■ **GIVEN EXERCISE**
Revise the listing below from the line containing "Where should I" through the line containing "Action: (999, 276)", replacing "intro video" with "welcome video" and leaving everything else as it is. Return only those lines, without the pictures.

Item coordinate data
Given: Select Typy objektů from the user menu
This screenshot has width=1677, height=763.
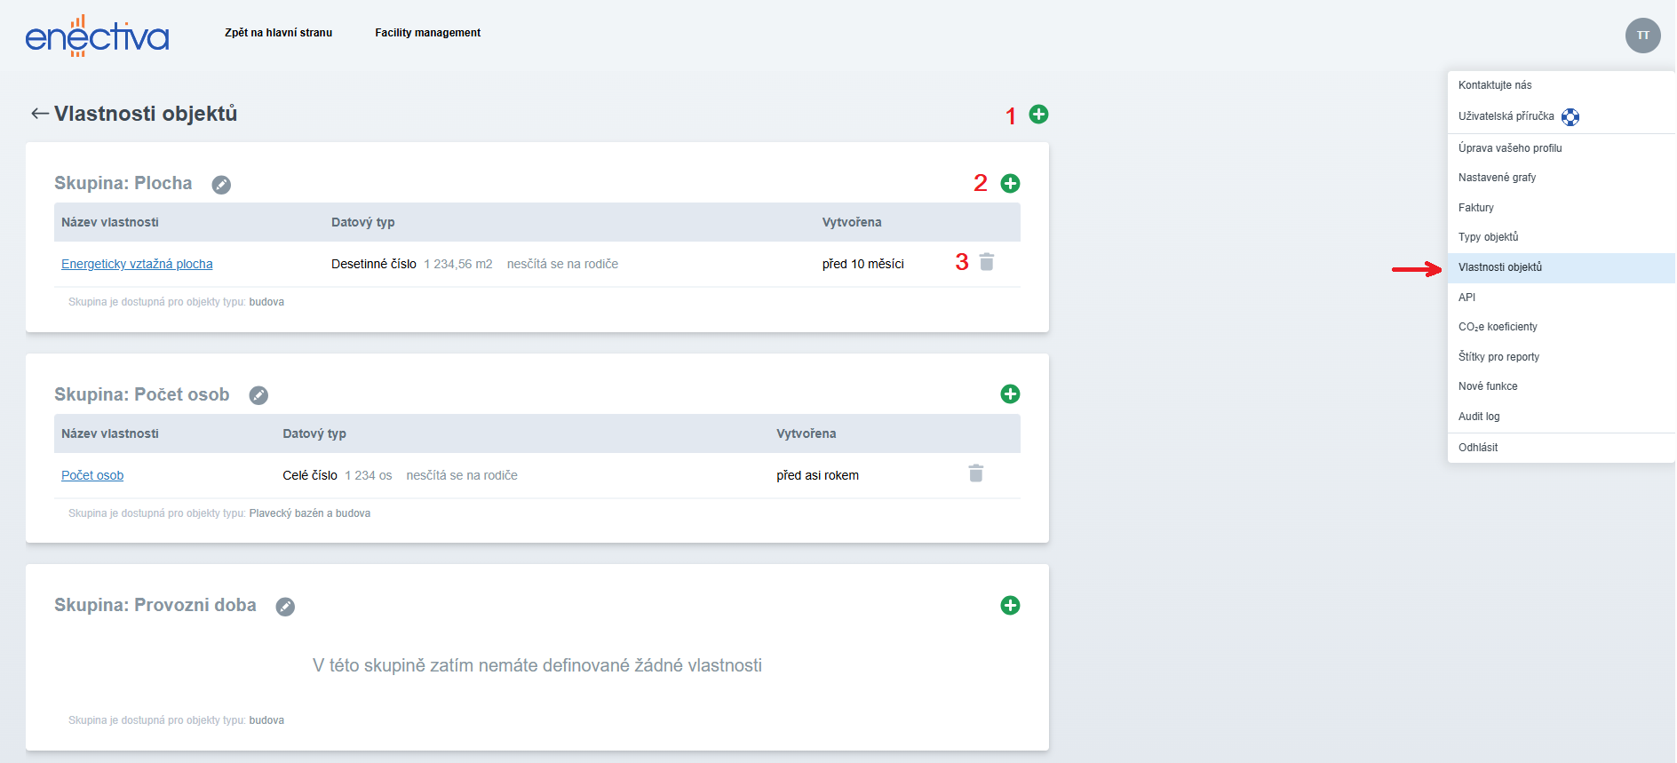Looking at the screenshot, I should coord(1488,237).
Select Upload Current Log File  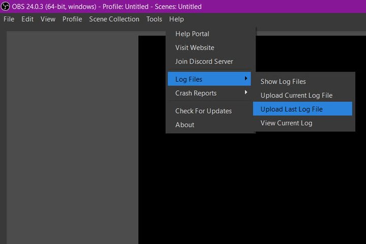pos(296,95)
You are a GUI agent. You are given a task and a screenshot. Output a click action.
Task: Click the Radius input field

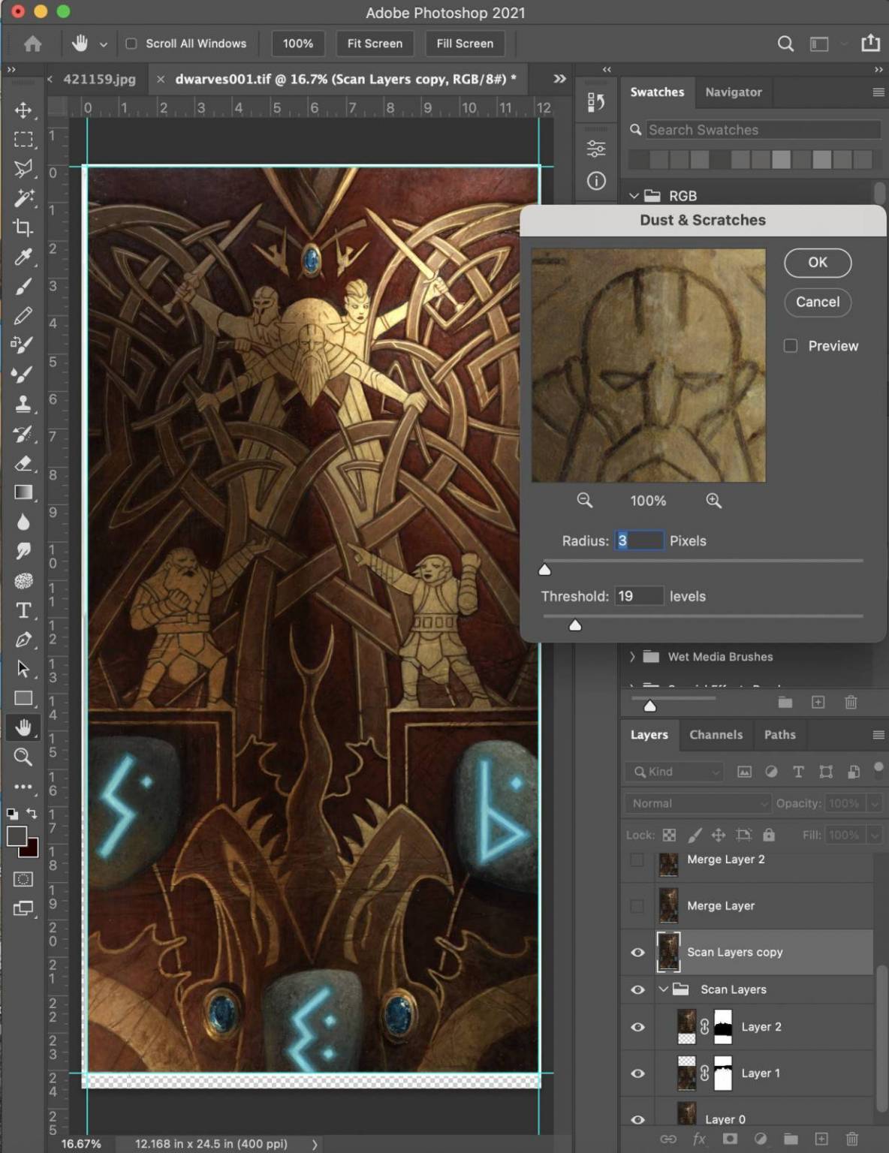pos(638,540)
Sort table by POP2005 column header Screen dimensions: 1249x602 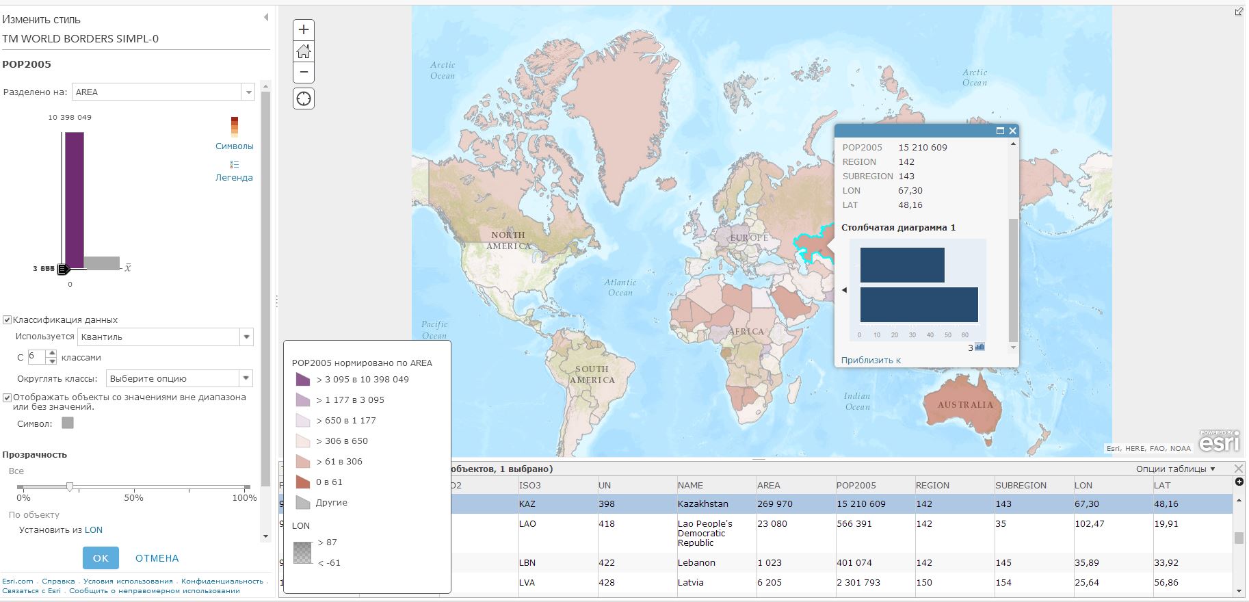[x=856, y=485]
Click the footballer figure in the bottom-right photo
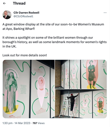This screenshot has width=110, height=127. pyautogui.click(x=101, y=105)
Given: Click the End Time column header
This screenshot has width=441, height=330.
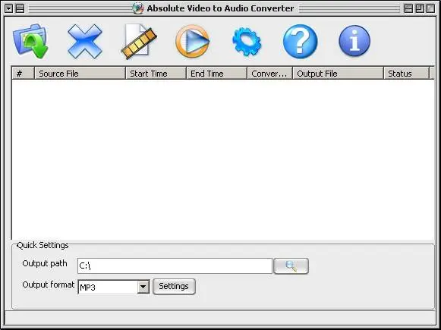Looking at the screenshot, I should [216, 74].
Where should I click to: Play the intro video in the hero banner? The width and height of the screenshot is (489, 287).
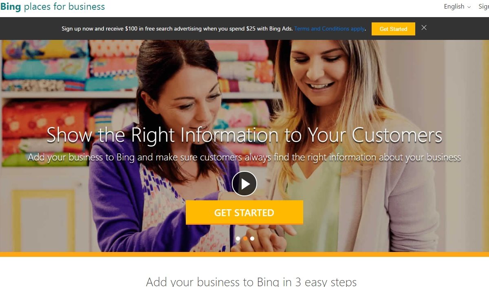[x=245, y=184]
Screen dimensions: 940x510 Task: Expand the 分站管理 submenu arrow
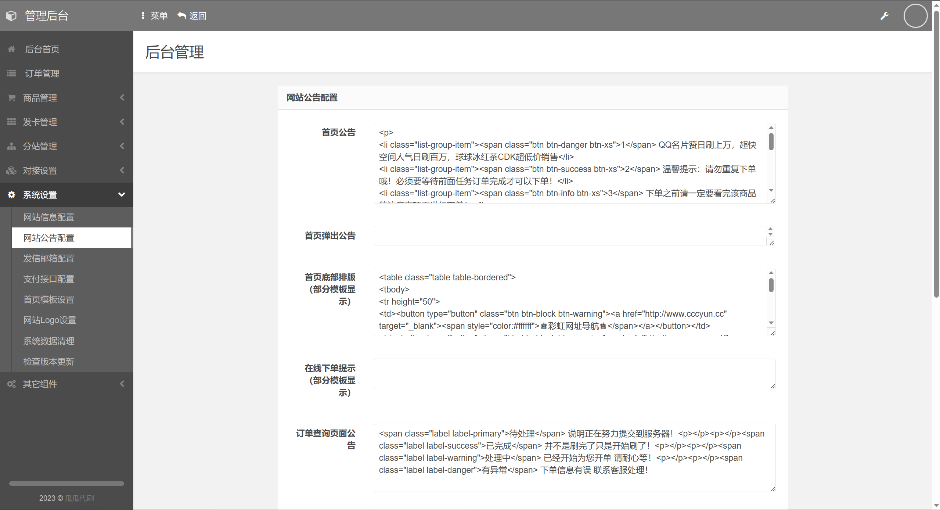click(122, 146)
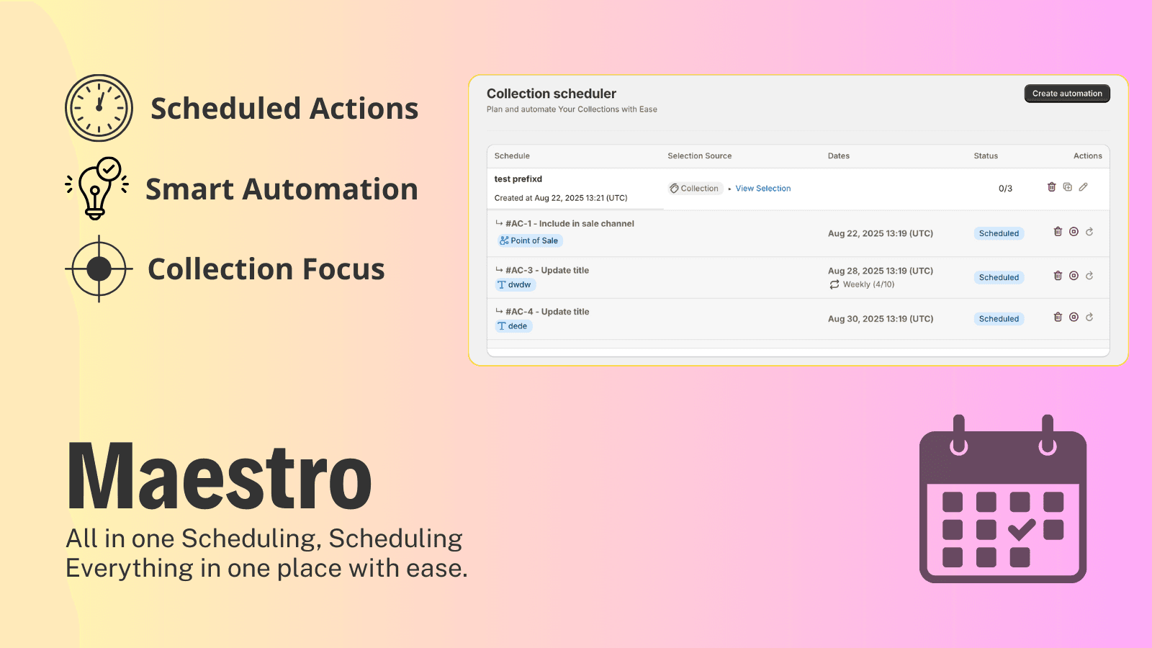The width and height of the screenshot is (1152, 648).
Task: Toggle the Scheduled status badge on #AC-3
Action: (999, 276)
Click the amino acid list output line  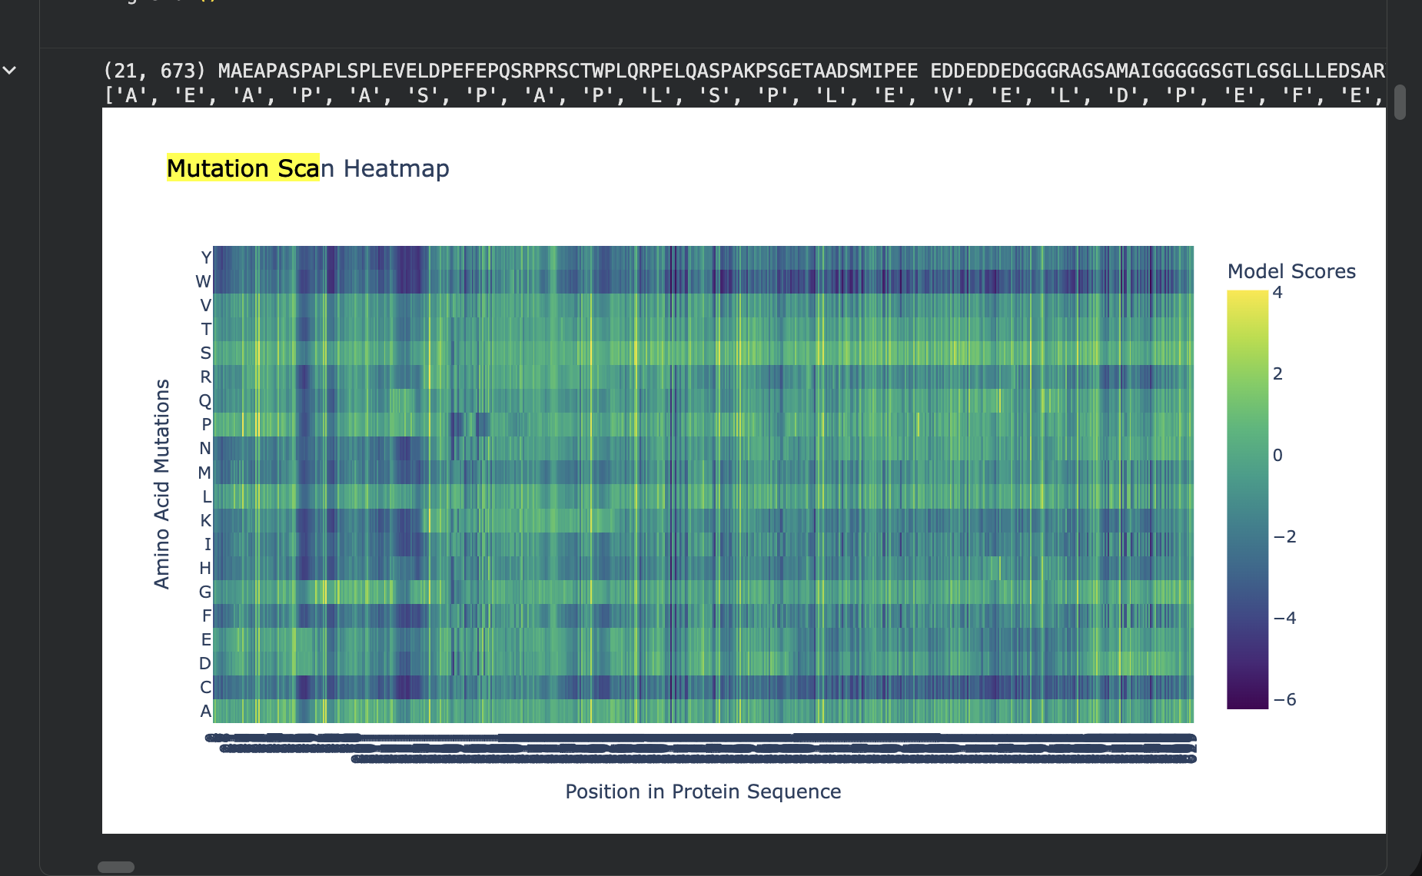click(x=744, y=95)
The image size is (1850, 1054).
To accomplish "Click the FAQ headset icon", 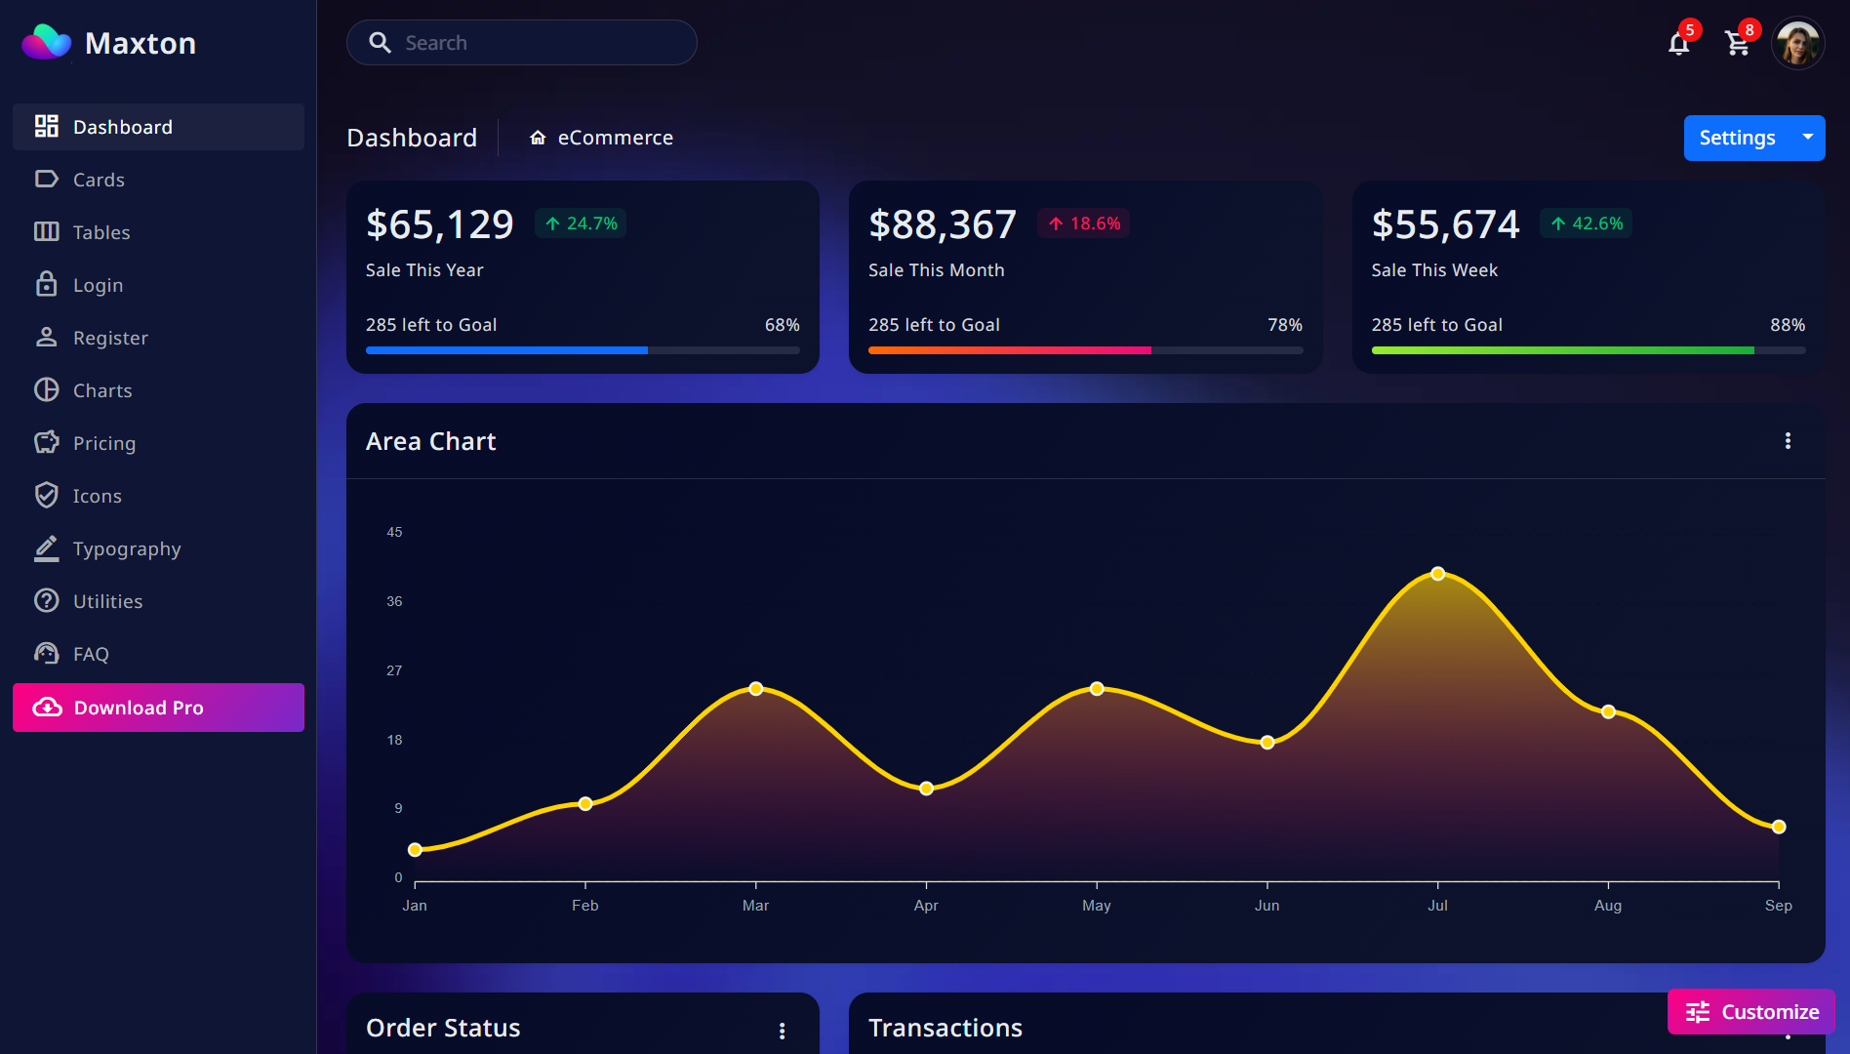I will coord(47,654).
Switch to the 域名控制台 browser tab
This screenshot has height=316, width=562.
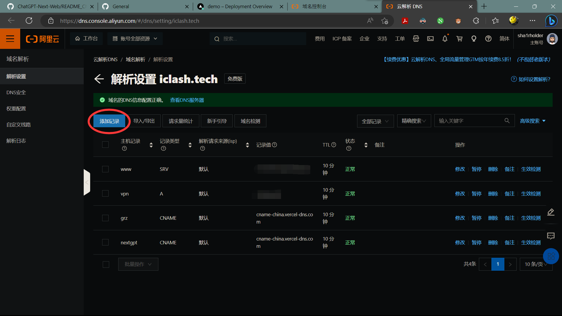[x=314, y=6]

■ **SOLUTION FOR THIS EXERCISE**
Where should I click to: Play the welcome video in the hero banner? The width and height of the screenshot is (489, 287).
[x=245, y=184]
Screen dimensions: 940x510 Task: Expand the 分站管理 submenu arrow
click(122, 146)
The width and height of the screenshot is (1152, 648).
Task: Toggle the Scheduled status badge on #AC-3
Action: (999, 276)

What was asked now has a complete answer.